Exercise inputs:

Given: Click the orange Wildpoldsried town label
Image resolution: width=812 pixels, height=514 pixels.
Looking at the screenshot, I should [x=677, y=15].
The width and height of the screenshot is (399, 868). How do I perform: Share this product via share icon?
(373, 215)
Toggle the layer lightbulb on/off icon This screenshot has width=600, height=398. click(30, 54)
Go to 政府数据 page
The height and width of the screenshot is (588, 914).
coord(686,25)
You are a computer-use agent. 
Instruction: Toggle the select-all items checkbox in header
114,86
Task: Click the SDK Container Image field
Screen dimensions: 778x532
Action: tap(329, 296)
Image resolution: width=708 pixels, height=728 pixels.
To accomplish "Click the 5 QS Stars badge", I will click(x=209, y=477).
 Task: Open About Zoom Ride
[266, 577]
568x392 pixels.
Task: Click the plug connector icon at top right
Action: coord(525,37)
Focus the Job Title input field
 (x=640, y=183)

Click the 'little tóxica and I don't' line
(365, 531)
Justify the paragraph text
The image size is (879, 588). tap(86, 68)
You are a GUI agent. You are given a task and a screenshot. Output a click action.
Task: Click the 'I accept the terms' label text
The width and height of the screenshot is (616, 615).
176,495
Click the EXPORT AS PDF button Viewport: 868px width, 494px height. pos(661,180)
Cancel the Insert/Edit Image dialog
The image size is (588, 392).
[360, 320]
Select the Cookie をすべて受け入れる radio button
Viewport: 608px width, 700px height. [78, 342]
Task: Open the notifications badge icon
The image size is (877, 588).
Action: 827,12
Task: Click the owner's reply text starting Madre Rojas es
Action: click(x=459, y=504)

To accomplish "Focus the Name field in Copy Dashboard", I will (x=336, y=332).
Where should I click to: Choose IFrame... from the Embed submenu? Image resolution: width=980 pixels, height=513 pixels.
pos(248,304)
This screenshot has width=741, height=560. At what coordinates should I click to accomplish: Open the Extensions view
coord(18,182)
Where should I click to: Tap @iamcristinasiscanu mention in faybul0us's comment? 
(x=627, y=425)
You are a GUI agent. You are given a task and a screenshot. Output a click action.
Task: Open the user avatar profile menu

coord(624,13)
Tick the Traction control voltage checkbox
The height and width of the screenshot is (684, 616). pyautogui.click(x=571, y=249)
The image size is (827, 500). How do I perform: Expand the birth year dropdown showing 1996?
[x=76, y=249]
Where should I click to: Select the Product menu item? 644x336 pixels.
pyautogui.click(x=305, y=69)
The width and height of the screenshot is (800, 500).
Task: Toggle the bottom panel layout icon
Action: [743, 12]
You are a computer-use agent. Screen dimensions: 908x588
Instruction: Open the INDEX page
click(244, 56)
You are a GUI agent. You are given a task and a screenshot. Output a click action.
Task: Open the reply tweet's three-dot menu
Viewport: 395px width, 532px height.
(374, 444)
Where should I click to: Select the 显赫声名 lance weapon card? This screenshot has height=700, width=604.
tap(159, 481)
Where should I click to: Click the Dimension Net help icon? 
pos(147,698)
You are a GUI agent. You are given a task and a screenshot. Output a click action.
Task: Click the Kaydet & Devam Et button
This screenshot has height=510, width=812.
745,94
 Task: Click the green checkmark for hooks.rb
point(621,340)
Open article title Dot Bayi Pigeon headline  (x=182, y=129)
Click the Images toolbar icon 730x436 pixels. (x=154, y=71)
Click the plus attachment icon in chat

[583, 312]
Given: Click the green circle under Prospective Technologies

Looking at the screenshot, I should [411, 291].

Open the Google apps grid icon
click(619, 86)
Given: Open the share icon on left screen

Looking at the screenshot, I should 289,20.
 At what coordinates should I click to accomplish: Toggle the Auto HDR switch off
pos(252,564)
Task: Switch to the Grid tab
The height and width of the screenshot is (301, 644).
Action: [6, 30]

What to produce: All of the entries need to be reproduced exactly; please write them out.

Solution for this problem:
Given: Click the orange Wildpoldsried town label
Image resolution: width=812 pixels, height=514 pixels.
Looking at the screenshot, I should [x=677, y=15].
The width and height of the screenshot is (399, 868). How do I perform: Share this product via share icon?
(373, 215)
Toggle the layer lightbulb on/off icon This screenshot has width=600, height=398. click(30, 54)
Go to 政府数据 page
The height and width of the screenshot is (588, 914).
coord(686,25)
You are a computer-use agent. 
Instruction: Toggle the select-all items checkbox in header
114,86
Task: Click the SDK Container Image field
Screen dimensions: 778x532
Action: tap(329, 296)
Image resolution: width=708 pixels, height=728 pixels.
To accomplish "Click the 5 QS Stars badge", I will click(x=209, y=477).
 Task: Open About Zoom Ride
[266, 577]
568x392 pixels.
Task: Click the plug connector icon at top right
Action: coord(525,37)
Focus the Job Title input field
 (x=640, y=183)

Click the 'little tóxica and I don't' line
(365, 531)
Justify the paragraph text
The image size is (879, 588). tap(86, 68)
You are a GUI agent. You are given a task and a screenshot. Output a click action.
Task: Click the 'I accept the terms' label text
The width and height of the screenshot is (616, 615).
176,495
Click the EXPORT AS PDF button Viewport: 868px width, 494px height. pos(661,180)
Cancel the Insert/Edit Image dialog
The image size is (588, 392).
[360, 320]
Select the Cookie をすべて受け入れる radio button
Viewport: 608px width, 700px height. [78, 342]
Task: Open the notifications badge icon
The image size is (877, 588).
Action: 827,12
Task: Click the owner's reply text starting Madre Rojas es
Action: click(x=459, y=504)

To accomplish "Focus the Name field in Copy Dashboard", I will (x=336, y=332).
Where should I click to: Choose IFrame... from the Embed submenu? Image resolution: width=980 pixels, height=513 pixels.
pos(248,304)
This screenshot has width=741, height=560. At what coordinates should I click to accomplish: Open the Extensions view
coord(18,182)
Where should I click to: Tap @iamcristinasiscanu mention in faybul0us's comment? 
(x=627, y=425)
You are a GUI agent. You are given a task and a screenshot. Output a click action.
Task: Open the user avatar profile menu

coord(624,13)
Tick the Traction control voltage checkbox
The height and width of the screenshot is (684, 616). pyautogui.click(x=571, y=249)
The image size is (827, 500). How do I perform: Expand the birth year dropdown showing 1996?
[x=76, y=249]
Where should I click to: Select the Product menu item? 644x336 pixels.
pyautogui.click(x=305, y=69)
The width and height of the screenshot is (800, 500).
Task: Toggle the bottom panel layout icon
Action: [743, 12]
You are a computer-use agent. Screen dimensions: 908x588
Instruction: Open the INDEX page
click(244, 56)
You are a GUI agent. You are given a task and a screenshot. Output a click action.
Task: Open the reply tweet's three-dot menu
Viewport: 395px width, 532px height.
(374, 444)
Where should I click to: Select the 显赫声名 lance weapon card? This screenshot has height=700, width=604.
tap(159, 481)
Where should I click to: Click the Dimension Net help icon? 
pos(147,698)
You are a GUI agent. You are given a task and a screenshot. Output a click action.
Task: Click the Kaydet & Devam Et button
This screenshot has height=510, width=812.
745,94
 Task: Click the green checkmark for hooks.rb
point(621,340)
Open article title Dot Bayi Pigeon headline  (x=182, y=129)
Click the Images toolbar icon 730x436 pixels. (x=154, y=71)
Click the plus attachment icon in chat

[583, 312]
Given: Click the green circle under Prospective Technologies

Looking at the screenshot, I should [411, 291].

Open the Google apps grid icon
click(619, 86)
Given: Open the share icon on left screen

Looking at the screenshot, I should 289,20.
 At what coordinates should I click to accomplish: Toggle the Auto HDR switch off
pos(252,564)
Task: Switch to the Grid tab
The height and width of the screenshot is (301, 644).
Action: [6, 30]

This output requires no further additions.